7. Record demographics
8. Record and chart changes in the following vital signs
9. Record smoking status for patients 13 years old or older.
10. Incorporate clinical lab-test results into EHR as structured data.
11. Generate lists of patients by specific conditions to use for quality improvement, reduction of disparities, research, and outreach.
12. Report ambulatory quality measures to CMS (or, for EPs seeking the Medicaid incentive payment, the States)
13. Send reminders to patients per patient preference for preventive/follow-up care.
14. Implement five clinical decision support rules relevant to specialty or high clinical priority, including for diagnostic test ordering, along with the ability to track compliance with those rules.
15. Check insurance eligibility electronically from public and private payers.
16. Submit claims electronically to public and private payers.

Health Outcome Policy Priority 2: Engaging patients and families in their healthcare

Health Outcome Policy Priority 3: Improving care coordination

Interestingly, for CPOE, EPs are required to use CPOE for at least 80 percent of all orders whereas hospitals are only required to use CPOE for 10 percent of orders. Why such a discrepancy exists is presently unclear.

In terms of the requirement for reporting clinical quality measures (as described in the original definition of meaningful use in the HITECH Act), the proposed rule adopts different measurements for EPs and hospitals. For EPs, the proposed rule utilizes the quality measures endorsed by the National Quality Forum (NQF) including selected for the Physician Quality Reporting Initiative (PQRI) program that had previously been endorsed by the NQF. For hospitals, the measures are a combination of the NQF measures and those measures from the Reporting Hospital Quality Data for Annual Payment Update (RHQDAPU).

Reporting of these clinical quality measures would be accomplished by one of three methods. The primary method would require EPs or hospitals to log onto a CMS-designated portal and upload the clinical quality data in a specific data structure (as defined by the ONC’s standards). Alternatively, data could be submitted through a Health Information Exchange(HIE)/Health Information Organization (HIO) depending on whether the Secretary can access that network. Another alternative is submission through registries dependent upon the development of the necessary capacity and infrastructure to do so using certified EHRs. See page 169 of the PDF for more details on the uploading process.

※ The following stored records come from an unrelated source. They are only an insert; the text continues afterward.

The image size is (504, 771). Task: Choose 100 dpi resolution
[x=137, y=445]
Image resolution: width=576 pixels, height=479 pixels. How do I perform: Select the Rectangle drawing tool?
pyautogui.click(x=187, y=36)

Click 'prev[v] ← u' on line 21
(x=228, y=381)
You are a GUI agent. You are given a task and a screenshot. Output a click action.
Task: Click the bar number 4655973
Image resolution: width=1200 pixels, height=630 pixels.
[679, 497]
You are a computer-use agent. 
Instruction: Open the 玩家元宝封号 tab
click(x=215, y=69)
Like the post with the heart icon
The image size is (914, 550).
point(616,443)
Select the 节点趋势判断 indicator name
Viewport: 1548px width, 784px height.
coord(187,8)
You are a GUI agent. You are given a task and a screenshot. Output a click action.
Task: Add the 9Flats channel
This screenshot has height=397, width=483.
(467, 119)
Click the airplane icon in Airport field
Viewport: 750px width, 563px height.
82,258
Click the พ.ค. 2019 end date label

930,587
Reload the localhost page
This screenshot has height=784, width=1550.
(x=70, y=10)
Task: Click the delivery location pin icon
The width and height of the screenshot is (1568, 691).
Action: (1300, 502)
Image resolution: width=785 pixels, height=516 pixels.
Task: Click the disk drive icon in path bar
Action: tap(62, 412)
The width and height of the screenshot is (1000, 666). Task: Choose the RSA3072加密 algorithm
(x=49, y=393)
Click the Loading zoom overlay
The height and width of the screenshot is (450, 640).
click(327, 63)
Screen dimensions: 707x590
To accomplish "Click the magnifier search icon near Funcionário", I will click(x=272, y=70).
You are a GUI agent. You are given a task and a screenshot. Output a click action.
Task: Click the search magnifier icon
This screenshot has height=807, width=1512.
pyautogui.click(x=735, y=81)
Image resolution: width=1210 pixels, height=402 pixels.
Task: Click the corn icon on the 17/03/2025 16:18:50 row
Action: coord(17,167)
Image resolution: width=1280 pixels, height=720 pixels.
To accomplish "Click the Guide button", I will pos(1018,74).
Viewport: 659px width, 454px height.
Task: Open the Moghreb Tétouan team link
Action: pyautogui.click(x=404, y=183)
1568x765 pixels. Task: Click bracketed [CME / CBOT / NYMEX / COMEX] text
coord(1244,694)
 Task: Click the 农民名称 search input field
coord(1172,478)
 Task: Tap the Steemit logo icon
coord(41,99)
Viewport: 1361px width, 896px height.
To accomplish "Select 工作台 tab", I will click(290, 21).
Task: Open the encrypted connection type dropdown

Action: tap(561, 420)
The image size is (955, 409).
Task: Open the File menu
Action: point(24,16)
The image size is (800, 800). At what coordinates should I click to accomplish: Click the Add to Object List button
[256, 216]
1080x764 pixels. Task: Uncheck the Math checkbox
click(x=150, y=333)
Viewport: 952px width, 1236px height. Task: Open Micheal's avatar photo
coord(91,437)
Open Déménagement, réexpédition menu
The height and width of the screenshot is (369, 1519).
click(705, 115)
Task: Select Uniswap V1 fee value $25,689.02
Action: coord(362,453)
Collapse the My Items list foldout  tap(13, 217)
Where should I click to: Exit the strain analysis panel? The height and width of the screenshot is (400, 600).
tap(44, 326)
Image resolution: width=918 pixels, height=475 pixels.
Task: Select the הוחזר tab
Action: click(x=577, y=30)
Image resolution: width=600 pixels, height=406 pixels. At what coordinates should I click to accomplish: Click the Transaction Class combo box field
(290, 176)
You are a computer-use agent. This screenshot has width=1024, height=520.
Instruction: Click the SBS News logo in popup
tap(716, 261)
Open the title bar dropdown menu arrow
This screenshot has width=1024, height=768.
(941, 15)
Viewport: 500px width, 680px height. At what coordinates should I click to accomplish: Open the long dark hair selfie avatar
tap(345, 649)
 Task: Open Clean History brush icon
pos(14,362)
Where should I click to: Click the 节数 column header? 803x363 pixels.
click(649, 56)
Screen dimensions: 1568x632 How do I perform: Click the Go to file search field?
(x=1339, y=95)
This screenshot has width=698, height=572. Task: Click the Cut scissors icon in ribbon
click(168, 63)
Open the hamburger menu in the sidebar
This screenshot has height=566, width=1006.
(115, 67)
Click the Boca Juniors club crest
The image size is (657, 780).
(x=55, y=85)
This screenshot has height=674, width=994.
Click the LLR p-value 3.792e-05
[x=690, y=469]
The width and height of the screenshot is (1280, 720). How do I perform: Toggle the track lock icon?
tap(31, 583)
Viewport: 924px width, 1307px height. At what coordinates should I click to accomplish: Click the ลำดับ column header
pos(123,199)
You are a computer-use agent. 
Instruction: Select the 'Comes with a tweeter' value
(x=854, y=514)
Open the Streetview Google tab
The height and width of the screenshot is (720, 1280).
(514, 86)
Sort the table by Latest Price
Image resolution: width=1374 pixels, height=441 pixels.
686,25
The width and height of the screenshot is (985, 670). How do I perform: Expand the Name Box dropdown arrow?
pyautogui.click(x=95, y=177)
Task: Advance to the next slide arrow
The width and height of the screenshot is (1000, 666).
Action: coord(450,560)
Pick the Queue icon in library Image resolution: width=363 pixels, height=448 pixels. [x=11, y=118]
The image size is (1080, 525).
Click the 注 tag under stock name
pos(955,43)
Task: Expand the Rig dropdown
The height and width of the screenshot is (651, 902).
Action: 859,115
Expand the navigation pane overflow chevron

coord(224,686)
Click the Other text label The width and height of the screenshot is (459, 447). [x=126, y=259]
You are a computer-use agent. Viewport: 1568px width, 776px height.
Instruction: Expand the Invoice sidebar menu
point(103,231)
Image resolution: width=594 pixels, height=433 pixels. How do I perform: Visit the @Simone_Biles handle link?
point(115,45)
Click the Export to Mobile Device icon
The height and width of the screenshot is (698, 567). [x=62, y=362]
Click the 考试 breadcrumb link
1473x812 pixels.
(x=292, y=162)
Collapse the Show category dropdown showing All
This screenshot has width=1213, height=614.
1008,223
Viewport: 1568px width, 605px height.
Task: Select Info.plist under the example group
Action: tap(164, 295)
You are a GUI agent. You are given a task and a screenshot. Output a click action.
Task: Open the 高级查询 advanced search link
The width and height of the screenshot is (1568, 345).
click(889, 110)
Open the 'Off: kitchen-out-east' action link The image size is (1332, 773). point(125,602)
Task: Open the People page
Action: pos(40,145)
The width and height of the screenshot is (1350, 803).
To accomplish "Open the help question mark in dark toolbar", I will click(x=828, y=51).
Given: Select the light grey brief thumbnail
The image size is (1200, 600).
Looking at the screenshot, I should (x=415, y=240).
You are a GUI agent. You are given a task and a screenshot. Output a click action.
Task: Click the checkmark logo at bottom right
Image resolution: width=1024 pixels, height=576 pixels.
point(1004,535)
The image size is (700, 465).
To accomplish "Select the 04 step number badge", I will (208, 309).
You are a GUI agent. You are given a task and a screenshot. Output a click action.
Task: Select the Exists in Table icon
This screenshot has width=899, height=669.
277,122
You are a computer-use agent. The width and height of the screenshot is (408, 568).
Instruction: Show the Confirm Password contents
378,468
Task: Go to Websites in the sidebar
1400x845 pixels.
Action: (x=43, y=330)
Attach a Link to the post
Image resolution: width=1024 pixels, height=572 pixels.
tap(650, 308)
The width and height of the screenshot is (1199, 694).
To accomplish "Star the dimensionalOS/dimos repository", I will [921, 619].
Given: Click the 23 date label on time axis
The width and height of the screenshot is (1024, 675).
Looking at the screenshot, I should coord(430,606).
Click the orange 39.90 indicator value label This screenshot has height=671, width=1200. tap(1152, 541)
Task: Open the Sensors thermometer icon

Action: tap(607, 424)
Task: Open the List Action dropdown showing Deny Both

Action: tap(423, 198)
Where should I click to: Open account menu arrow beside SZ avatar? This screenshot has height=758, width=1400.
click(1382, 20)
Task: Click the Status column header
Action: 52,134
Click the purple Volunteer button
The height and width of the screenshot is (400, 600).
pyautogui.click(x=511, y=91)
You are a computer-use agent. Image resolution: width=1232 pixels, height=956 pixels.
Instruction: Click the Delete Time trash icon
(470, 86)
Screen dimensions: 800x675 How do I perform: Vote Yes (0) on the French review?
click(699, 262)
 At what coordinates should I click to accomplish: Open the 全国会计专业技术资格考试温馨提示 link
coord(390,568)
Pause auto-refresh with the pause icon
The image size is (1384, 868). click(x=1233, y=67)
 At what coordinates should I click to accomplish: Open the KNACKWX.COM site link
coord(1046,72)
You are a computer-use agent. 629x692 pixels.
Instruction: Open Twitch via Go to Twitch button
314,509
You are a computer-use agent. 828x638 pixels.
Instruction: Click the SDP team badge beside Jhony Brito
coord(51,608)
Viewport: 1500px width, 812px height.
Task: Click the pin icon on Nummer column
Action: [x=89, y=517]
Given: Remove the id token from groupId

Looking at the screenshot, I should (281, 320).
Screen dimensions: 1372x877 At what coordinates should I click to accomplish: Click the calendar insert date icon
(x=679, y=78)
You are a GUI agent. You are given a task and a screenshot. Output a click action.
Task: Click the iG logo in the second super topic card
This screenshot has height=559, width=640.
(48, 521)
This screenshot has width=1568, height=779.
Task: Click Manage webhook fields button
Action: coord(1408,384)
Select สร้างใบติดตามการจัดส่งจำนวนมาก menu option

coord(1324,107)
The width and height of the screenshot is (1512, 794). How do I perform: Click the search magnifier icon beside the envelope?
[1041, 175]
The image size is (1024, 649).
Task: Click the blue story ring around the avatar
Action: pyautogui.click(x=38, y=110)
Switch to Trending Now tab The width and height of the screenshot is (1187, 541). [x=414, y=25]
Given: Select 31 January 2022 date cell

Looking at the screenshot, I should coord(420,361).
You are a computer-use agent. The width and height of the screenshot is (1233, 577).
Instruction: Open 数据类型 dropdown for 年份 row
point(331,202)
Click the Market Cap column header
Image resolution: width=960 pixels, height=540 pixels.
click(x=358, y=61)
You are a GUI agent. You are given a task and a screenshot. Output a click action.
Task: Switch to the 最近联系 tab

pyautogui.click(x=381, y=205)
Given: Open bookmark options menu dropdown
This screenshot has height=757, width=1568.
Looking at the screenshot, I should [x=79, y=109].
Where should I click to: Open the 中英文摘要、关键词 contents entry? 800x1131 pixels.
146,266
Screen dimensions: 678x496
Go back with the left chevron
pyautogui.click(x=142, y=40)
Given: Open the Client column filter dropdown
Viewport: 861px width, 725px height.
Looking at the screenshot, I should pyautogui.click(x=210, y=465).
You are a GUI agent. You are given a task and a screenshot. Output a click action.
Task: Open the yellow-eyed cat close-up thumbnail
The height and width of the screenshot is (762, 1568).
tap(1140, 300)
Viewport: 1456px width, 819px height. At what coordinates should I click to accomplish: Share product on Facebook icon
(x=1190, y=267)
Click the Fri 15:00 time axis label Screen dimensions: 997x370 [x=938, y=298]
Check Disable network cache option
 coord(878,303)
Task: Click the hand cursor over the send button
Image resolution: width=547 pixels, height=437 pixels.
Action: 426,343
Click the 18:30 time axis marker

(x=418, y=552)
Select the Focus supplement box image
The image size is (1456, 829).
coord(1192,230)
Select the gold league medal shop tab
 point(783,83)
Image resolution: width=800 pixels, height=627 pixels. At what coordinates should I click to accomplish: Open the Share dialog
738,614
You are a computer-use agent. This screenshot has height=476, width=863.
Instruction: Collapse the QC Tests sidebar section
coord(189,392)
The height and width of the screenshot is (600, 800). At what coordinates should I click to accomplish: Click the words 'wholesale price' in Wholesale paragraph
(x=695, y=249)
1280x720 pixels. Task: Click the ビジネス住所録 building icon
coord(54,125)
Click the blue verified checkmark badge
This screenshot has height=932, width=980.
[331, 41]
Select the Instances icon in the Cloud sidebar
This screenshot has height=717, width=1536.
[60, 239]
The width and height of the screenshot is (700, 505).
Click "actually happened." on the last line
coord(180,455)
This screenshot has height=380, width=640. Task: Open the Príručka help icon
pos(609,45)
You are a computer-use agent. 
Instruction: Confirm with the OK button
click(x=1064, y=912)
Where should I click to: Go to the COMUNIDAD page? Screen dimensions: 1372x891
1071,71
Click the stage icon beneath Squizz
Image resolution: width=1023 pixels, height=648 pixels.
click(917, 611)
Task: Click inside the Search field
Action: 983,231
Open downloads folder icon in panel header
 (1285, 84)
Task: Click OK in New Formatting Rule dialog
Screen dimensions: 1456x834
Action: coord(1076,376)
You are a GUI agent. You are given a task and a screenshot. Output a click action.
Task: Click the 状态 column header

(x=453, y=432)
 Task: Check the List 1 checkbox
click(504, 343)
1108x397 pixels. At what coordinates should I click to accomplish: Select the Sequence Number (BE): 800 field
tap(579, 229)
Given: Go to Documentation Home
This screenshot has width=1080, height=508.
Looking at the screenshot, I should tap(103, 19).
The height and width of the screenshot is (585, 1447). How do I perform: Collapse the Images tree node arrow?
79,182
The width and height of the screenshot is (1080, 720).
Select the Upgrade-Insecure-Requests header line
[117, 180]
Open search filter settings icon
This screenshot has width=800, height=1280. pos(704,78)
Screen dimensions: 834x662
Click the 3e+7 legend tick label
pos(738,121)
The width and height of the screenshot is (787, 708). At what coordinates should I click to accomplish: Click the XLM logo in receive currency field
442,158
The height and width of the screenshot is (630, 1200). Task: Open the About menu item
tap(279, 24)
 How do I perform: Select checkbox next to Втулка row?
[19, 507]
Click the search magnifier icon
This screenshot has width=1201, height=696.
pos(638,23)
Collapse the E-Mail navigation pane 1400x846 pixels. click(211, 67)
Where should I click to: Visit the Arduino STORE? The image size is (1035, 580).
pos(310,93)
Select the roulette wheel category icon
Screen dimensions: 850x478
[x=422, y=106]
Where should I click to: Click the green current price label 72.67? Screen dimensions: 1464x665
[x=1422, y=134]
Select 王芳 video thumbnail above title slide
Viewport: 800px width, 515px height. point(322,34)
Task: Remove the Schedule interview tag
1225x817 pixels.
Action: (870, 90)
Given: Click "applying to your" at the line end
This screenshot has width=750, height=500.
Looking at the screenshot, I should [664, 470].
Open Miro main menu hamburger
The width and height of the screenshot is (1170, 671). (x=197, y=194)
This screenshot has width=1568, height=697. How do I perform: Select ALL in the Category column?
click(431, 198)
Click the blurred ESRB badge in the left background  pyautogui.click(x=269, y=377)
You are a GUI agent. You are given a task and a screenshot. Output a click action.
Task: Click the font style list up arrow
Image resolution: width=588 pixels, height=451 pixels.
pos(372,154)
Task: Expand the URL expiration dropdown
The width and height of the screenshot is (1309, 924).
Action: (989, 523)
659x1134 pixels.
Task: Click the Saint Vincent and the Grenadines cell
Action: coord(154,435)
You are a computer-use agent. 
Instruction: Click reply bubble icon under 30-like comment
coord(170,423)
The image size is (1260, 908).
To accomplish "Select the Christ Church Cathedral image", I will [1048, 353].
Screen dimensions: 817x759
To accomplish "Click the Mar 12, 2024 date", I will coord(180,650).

As discussed earlier on this blog, one aspect of the transition that remains to be addressed is whether the incentives provided to EPs and hospitals will be sufficient to encourage physicians to take on the initial outlays associated with EHRs. H.R. 3014 ,a bill to provide loans guarantees to solo and small group practices, has been passed by the House and is currently being reviewed by the Senate Committee on  Small Business and Entrepreneurship. Without such measures to spur the initial implementation of EHRs, the incentives or downward payment adjustments may not be sufficient to implement the bold plan set out by CMS.